He didn’t say anything, simply stared at her.
“You packed your bags.” His gaze returned to hers.
“Yeah, there’s no need for me to stay here anymore. I packed my bags. I was wondering if you could give me a lift back home. I really appreciate everything you did, taking care of me and all.” She stopped talking as he’d not done anything but stare at her. “What’s the matter?”
“You don’t have to leave.”
“Henry, I can’t stay here. I’ve got a life.”
“The job at the supermarket has gone.”
“I’ll get another job.” She’d already had three job interviews lined up. One of them was working as a receptionist. “It’s time for me to move on, and I think it’s best you did as well.”
She loved staying with him, but how could she continue to stay with him when Julia’s death was still raw?
“I’ll, erm, I’ll pull the car around.” He grabbed her case from the floor and turned away before she said anything else.
Taking one last look around the apartment she’d called home for the past three months, April was filled with regret. For a split second she’d actually thought Henry cared about her a little bit.
She took her purse and made her way down to his car. He sat behind the wheel, and she climbed in beside him.
“I really appreciate everything you’ve done for me.”
“I don’t want to hear it, April.” He navigated traffic, cutting her off every chance she tried to speak to him.
“It doesn’t have to be like this,” she said, reaching out.
Henry shrugged her off him. “You went to the doctors without asking for me to come with you. I’m pretty sure I know where I’m not wanted.”
“Don’t be like this. Our friendship isn’t like that.” She was hurting inside. His attitude upset her with every second that passed.
He parked outside of her apartment building. Henry surprised her when he got out and actually helped her with the bags. Her landlord greeted her as she arrived.
Once inside her apartment, she stared around at the small space. Compared to Henry’s luxury living, her place was in fact a dive.
“You don’t have to stay here,” he said, standing by the door.
“I’ve got to get on with my life, Henry. You should do the same. Everything is still raw.” She was talking about Julia. Her best friend hadn’t been dead six months, and she was growing closer to her boyfriend.
“I understand.” He turned on his heel and walked out of the room. The sound of the door slamming echoed throughout the small room.

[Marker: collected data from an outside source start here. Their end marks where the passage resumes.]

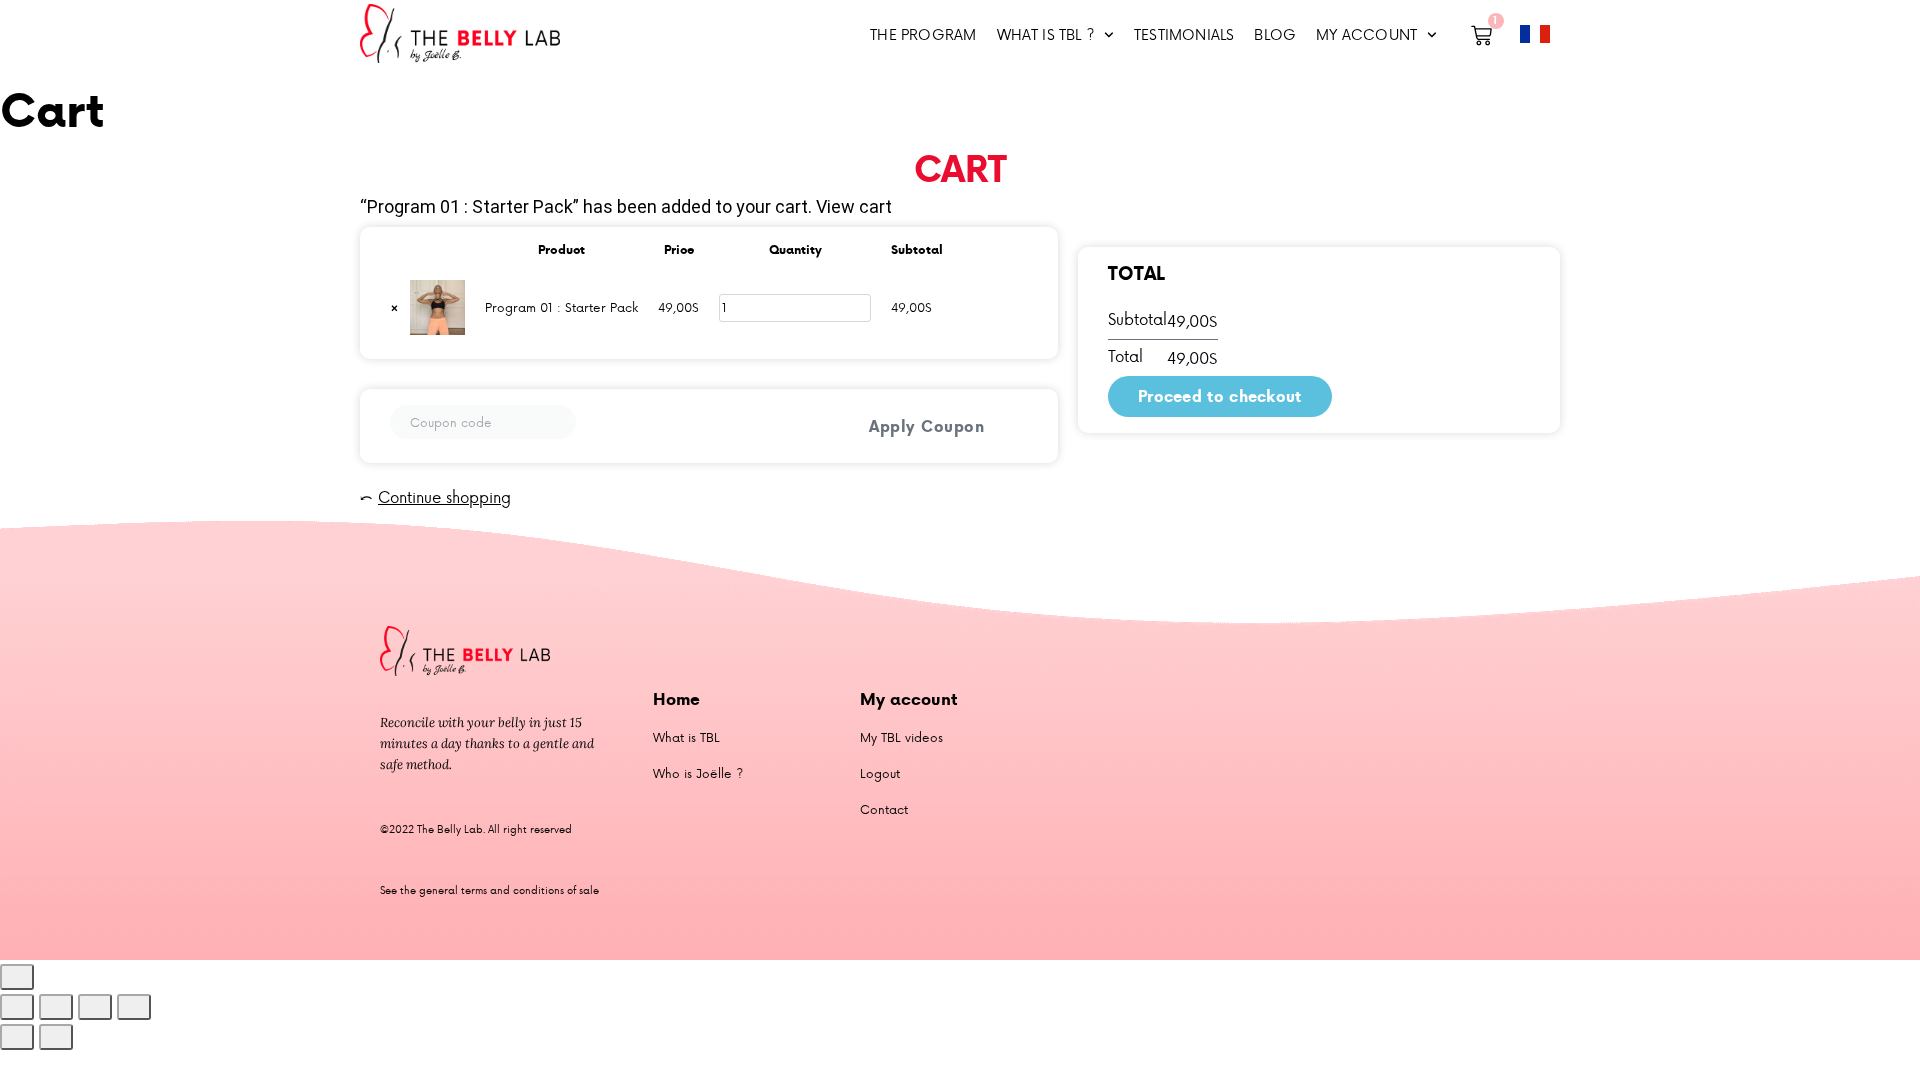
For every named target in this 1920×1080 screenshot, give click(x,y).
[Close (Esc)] (134, 1007)
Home (676, 699)
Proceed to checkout (1220, 396)
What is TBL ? (1046, 34)
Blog (1275, 34)
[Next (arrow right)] (56, 1037)
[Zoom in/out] (17, 1007)
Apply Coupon (926, 426)
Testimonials (1184, 34)
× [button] (394, 307)
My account (1366, 34)
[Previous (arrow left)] (17, 1037)
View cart (854, 206)
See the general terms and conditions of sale (489, 889)
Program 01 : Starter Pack (561, 307)
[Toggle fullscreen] (56, 1007)
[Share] (95, 1007)
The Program (923, 34)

She stayed looking at that door for several minutes before she started to put her clothing away. Henry had been through her place before to collect her stuff. He’d picked out her underwear, clothing, personal items, and not once did she miss anything he’d left behind.
It had to be luck that made him pick everything she held of value.
There were moments when they were together when she was sure he saw a lot more than he let on.
By seven o’clock April sat on the edge of her sofa wringing her hands together. The sounds of the city going by were easily heard through her thin windows. In Henry’s apartment, there were no sounds other than stillness.
She closed her eyes, wishing with all of her might that something could have been different. The love she felt for him had to be put elsewhere. He’d helped her overcome her problem with her leg, and that was all. She couldn’t expect him to take over the rest of her life.
Rubbing at her temples, she tried her hardest to clear her thoughts. Nothing helped. In the last three months Henry had proven he was more than a cold, unfeeling ogre who hated her. She didn’t really believe he hated her anymore. There’s no way someone who hated another person would put up with them for three months.
“Ugh, get over it, April. It’s all over, and you’re never going to see him again.”
The following week April interviewed for three different jobs. The first was as a receptionist at a law firm. She didn’t like the look or sound of the woman hiring, so she turned that job down. The next job was for a library position in the city library. She hated the quiet and strict order of the work. Once again, she refused the job, settling instead for the third.
Waitressing at a restaurant five nights a week paid more than her supermarket job which she’d worked all day. She was surprised by the amount of tips she got as well. The clientele were more upscale than she was used to. All of the men reminded her of Henry, only not as handsome.
One week rolled into another week. She didn’t make any friends and kept to herself. The owner, Marcel, was a chef with strict rules who forbid any of his employees to become overly friendly with each other or the clients. There were several strict rules in play while working. None of the employees could date each other. There could be no fighting. If Marcel saw any of them fighting inside his business they were instantly fired. He didn’t like it and wouldn’t care who he was hurting. The rules worked fine for her. She noticed early on that a lot of the employees stayed to themselves instead of getting to know one another.